Falta visão de mais longo prazo no setor tecnologia da informação e comunicação (TIC) brasileiro, segundo o conselheiro e ex-presidente da Associação Brasileira das Empresas de Tecnologia da Informação e Comunicação (Brasscom), Antônio Gil.
O executivo revelou que o mercado de negócios no Brasil cresce a taxas de 10% ao ano, em dólar, e de 15%, em reais, em entrevista publicada pela Agência Brasil, nesta terça-feira (14). “Tirando a China, é o país que mais cresce, mais do que a Índia, mais do que o dobro da média mundial”, argumentou.

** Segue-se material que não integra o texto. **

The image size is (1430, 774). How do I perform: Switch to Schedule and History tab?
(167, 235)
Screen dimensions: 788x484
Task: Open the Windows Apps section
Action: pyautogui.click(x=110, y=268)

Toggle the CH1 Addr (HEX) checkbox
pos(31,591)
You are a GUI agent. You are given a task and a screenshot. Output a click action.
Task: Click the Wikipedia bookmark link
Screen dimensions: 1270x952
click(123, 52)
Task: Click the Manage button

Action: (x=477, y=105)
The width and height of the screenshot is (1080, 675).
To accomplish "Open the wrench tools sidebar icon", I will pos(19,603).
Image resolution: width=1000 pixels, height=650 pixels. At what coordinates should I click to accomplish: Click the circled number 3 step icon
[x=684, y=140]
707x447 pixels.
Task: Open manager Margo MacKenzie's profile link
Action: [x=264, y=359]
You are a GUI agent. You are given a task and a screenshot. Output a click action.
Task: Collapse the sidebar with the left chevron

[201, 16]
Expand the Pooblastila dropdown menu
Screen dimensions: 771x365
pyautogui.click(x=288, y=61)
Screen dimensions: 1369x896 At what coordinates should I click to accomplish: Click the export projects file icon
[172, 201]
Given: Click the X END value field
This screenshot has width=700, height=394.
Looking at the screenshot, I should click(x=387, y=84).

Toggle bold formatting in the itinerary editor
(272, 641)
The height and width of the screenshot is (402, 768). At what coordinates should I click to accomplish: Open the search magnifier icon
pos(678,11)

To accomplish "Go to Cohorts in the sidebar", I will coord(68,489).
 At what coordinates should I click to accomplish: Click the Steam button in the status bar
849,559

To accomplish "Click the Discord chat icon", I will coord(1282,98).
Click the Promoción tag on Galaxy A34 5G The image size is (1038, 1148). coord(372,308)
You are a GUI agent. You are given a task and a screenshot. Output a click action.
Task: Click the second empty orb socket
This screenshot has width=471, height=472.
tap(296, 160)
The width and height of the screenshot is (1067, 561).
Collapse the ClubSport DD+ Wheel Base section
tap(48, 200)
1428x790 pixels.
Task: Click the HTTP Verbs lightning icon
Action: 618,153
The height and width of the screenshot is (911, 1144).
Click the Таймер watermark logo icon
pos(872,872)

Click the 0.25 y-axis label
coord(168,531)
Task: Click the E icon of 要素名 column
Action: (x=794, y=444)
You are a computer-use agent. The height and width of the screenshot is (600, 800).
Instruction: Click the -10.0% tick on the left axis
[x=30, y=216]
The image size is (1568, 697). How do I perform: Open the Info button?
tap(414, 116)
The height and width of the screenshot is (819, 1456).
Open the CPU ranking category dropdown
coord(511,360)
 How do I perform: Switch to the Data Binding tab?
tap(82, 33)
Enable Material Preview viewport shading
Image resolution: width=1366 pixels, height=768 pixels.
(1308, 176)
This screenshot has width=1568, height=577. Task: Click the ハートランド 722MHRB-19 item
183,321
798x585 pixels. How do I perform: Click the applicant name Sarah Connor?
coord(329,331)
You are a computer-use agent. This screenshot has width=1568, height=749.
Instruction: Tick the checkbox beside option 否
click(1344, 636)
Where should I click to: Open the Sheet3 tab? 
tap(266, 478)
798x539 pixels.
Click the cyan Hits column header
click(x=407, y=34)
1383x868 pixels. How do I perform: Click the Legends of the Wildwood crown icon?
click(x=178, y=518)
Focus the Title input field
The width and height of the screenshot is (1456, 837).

Em 2013, o volume de negócios de TIC’s no Brasil alcançou um montante de US$ 233 bilhões, o que manteve o país na quarta posição no ranking global. Mesmo com o cenário positivo, Gil teceu algumas ressalvas. Para ele, o País precisa de grandes empresas na área de tecnologia da informação: “Nós somos o quarto maior mercado do mundo e a nossa maior empresa fatura US$ 1 bilhão, quando a Índia tem cinco empresas faturando US$ 10 bilhões.”
Segundo Gil, existem áreas críticas em que o país não está usando tecnologia da informação, como a educação. Ele também citou a deficiência do uso tecnológico em pequenas e médias empresas, defendeu um melhor o uso de tecnologia em processos governamentais e nas empresas privadas.
“É preciso que se olhe essas questões. E é preciso que se olhe, mais do que nunca, no longo prazo, porque a tecnologia se altera com velocidade extraordinária e nós não estamos enxergando além do nariz”, disse. O executivo acredita que o cenário deve ser estudado e planejado a longo prazo, pensando pelo até 2050, assim como países como a Coreia têm trabalhado.
Em relação à mercado de trabalho, Gil destacou a falta de uma distribuição uniforme de profissionais de TIC nas diversas regiões do país, realçando um problema iminente: está sobrando profissionais especializados em São Paulo, por exemplo, mas faltando no Ceará. “Isso cria distorções”, avaliou.
Para endereçar essas questões, a Brasscom quer que o governo que crie um grupo de trabalho e patrocine um estudo para discuti-las. Além disso, a entidade defende a criação do cargo de diretor digital, que responda diretamente à presidente da República e tenha autonomia para coordenar as atividades do Brasil no setor.